Last-Minute Power Points ⚡

🧬 DNA Structure — Must Know

  • → Watson & Crick (1953) · X-ray data from Rosalind Franklin
  • → Right-handed B-form · 2 nm diameter · 3.4 nm pitch · 10 bp/turn · 0.34 nm/bp
  • → Antiparallel strands · A=T (2H bonds) · G≡C (3H bonds)
  • → Sugar-phosphate backbone OUTSIDE · Bases INSIDE (stacking stabilizes)
  • → Chargaff: [A]=[T], [G]=[C], A+G = T+C

🔄 Replication — Must Know

  • → Semiconservative · Meselson-Stahl (1958)
  • → Bidirectional · Single origin (oriC) in E. coli · Multiple origins in eukaryotes
  • → DNA Pol only adds 5’→3′ · Needs primer (3′-OH) · Proofreading by 3’→5′ exonuclease
  • → Leading = continuous · Lagging = Okazaki fragments (discontinuous)
  • → Telomerase = reverse transcriptase · Prevents chromosome shortening
  • → DNA Pol I removes primers (5’→3′ exonuclease) · Ligase seals nicks

🎙 Transcription — Must Know

  • → Template strand = antisense (3’→5′) · mRNA = 5’→3′
  • → Prokaryote: One RNA Pol · –10 (TATAAT) & –35 (TTGACA)
  • → Eukaryote: RNA Pol I (rRNA) · Pol II (mRNA) · Pol III (tRNA)
  • → α-Amanitin: Pol II most sensitive (nm) · Pol III moderate · Pol I resistant
  • → Pre-mRNA processing: 5′ Cap (7mG) → Poly-A tail → Splicing (GT-AG rule)
  • → Spliceosome = U1, U2, U4, U5, U6 snRNPs

🔠 Genetic Code + Translation — Must Know

  • → Triplet · Non-overlapping · Commaless · Degenerate · Universal · Non-ambiguous
  • → Start codon: AUG (Met/fMet) · Stop codons: UAA, UAG, UGA
  • → Only Met (AUG) and Trp (UGG) have one codon · Leu/Ser/Arg have 6
  • → Prokaryote: 70S (50S + 30S) · SD sequence · IF-1,2,3
  • → Eukaryote: 80S (60S + 40S) · Kozak sequence · eIF-2 (GTP)
  • → Peptidyl transferase = 23S/28S rRNA → Ribosome is a RIBOZYME
  • → Wobble at 3rd codon position · Inosine pairs with U, C, A
“The central dogma of molecular biology deals with the detailed residue-by-residue transfer of sequential information. It states that such information cannot be transferred back from protein to either protein or nucleic acid.” — Francis Crick, 1958
🏆 EXAM STRATEGY

For NEET 2026: Every line of NCERT Class 12 Chapter 6 is fair game. Master all labeled diagrams: DNA structure, replication fork, transcription unit, and lac operon. Memorize all enzyme names and their specific functions.

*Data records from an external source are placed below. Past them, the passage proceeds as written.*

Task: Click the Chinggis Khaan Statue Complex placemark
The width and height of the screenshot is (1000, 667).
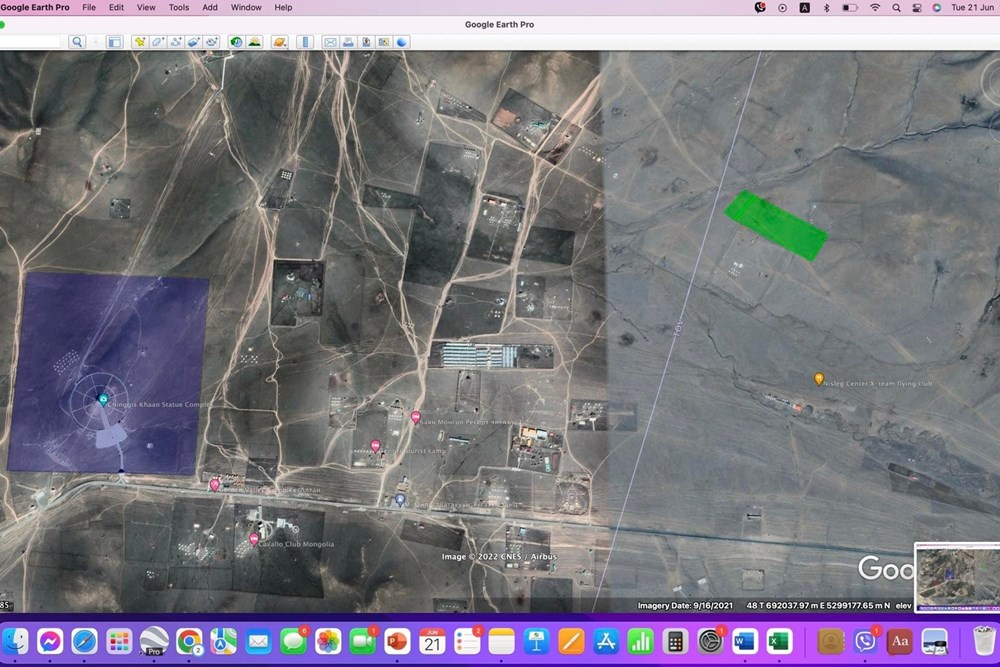Action: (103, 400)
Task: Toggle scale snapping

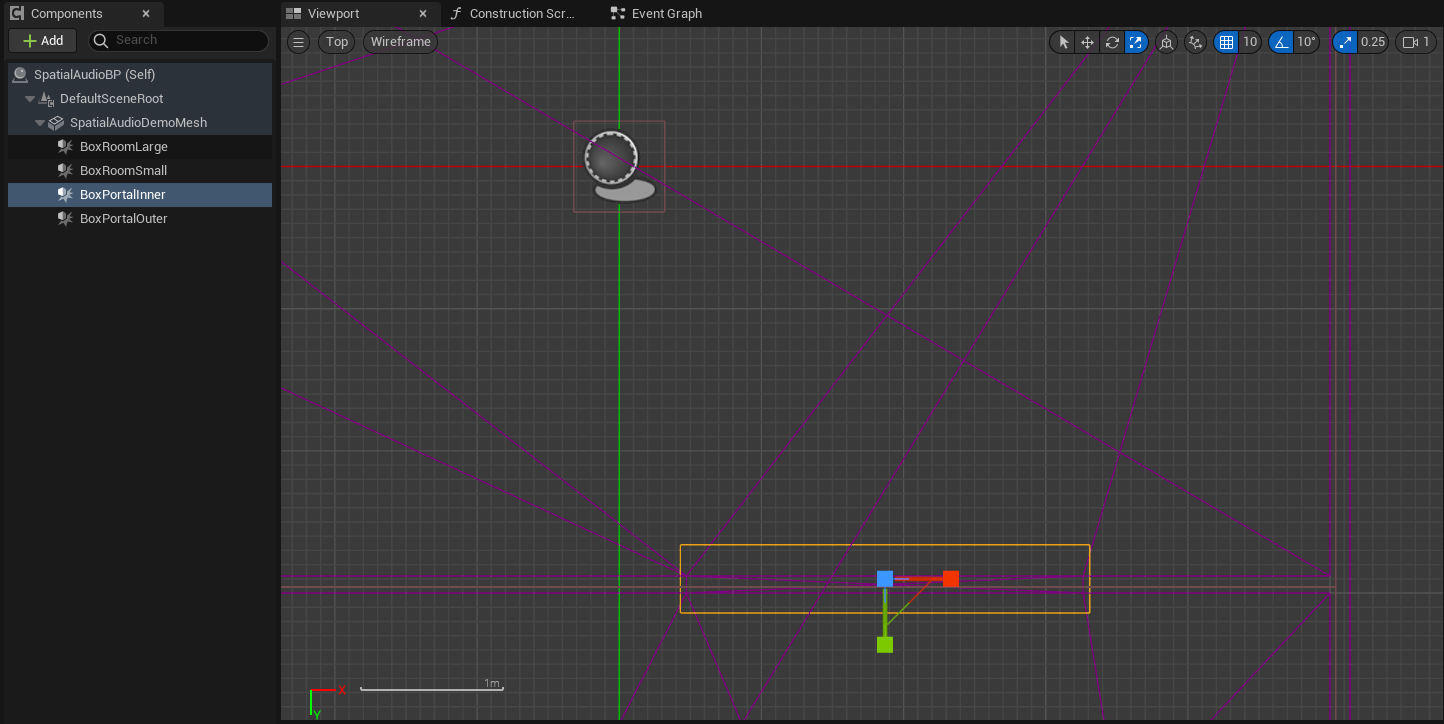Action: pyautogui.click(x=1345, y=42)
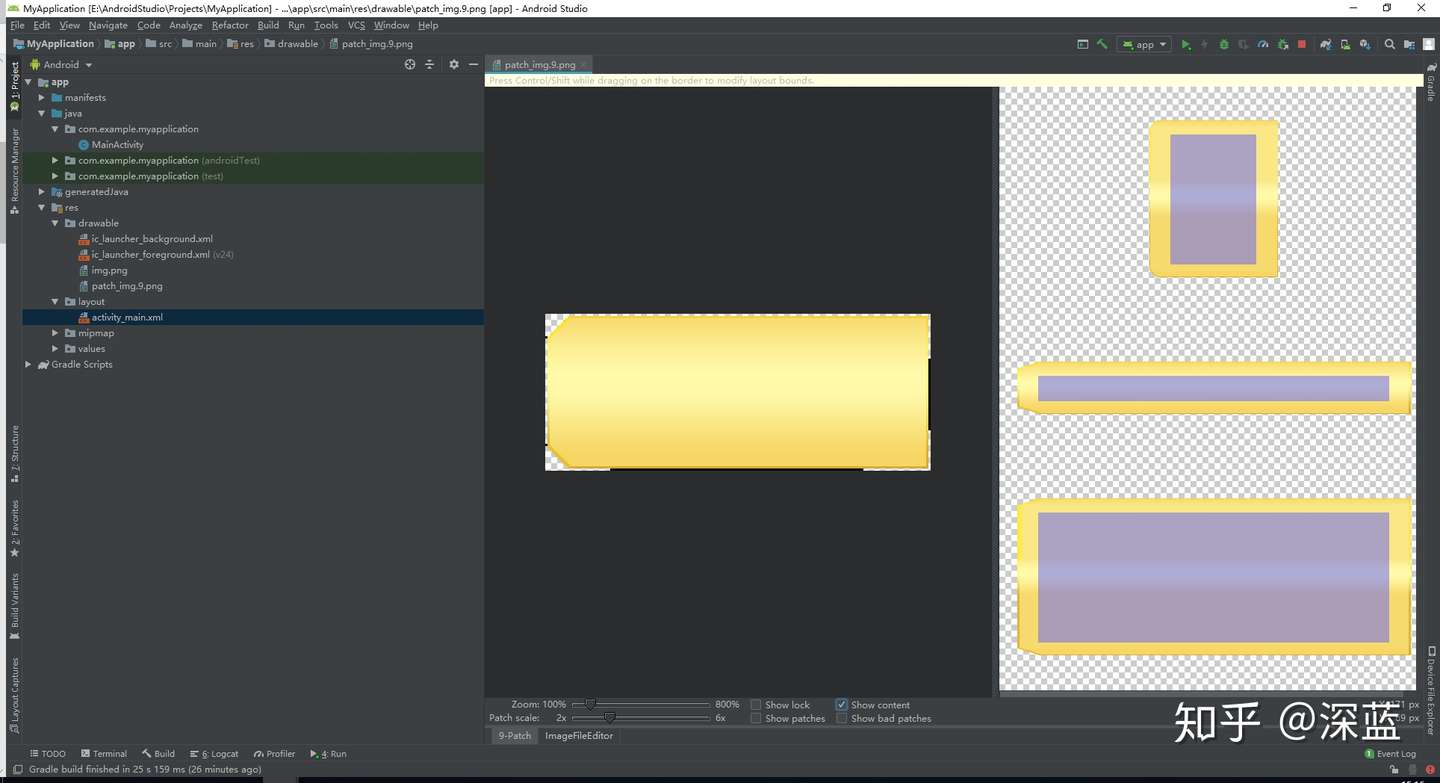This screenshot has height=783, width=1440.
Task: Click the Scroll from Source target icon
Action: pyautogui.click(x=410, y=64)
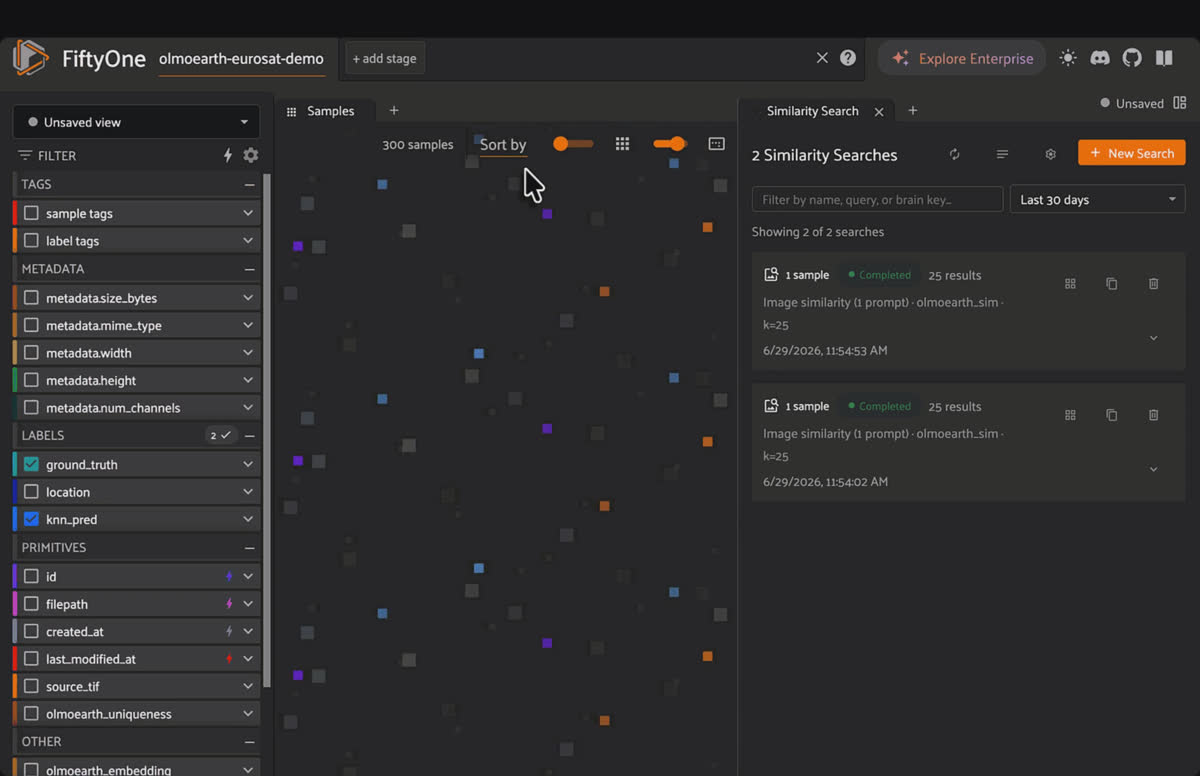Expand the knn_pred filter chevron

248,520
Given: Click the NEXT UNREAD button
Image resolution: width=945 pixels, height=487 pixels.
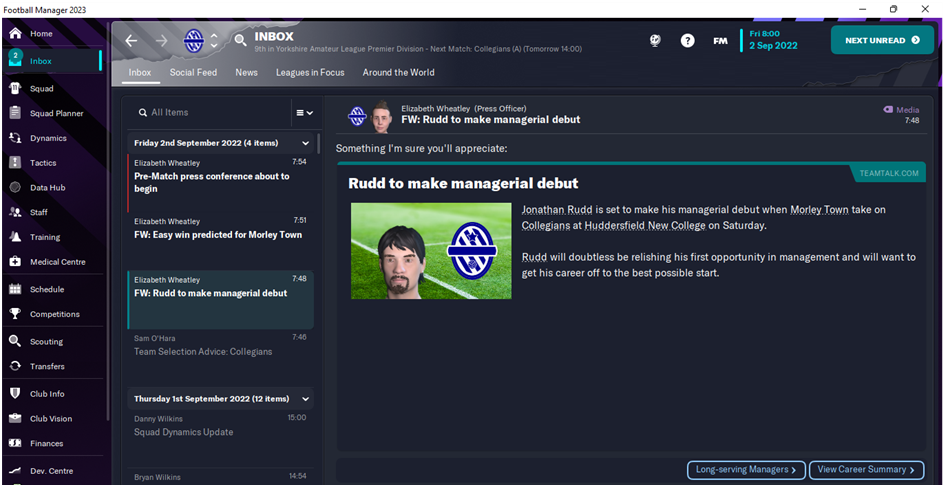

For CSIR NET Part C: Focus on mechanisms — WHY enzymes work, pathway logic (especially lac operon dual regulation), and experimental design interpretation (Meselson-Stahl, pulse-chase labeling).

For GATE Life Science: Be comfortable with numerical problems — GC% ↔ Tm calculations, reading frame analysis (open reading frames), base composition from Chargaff ratios, and replication origin firing time calculations.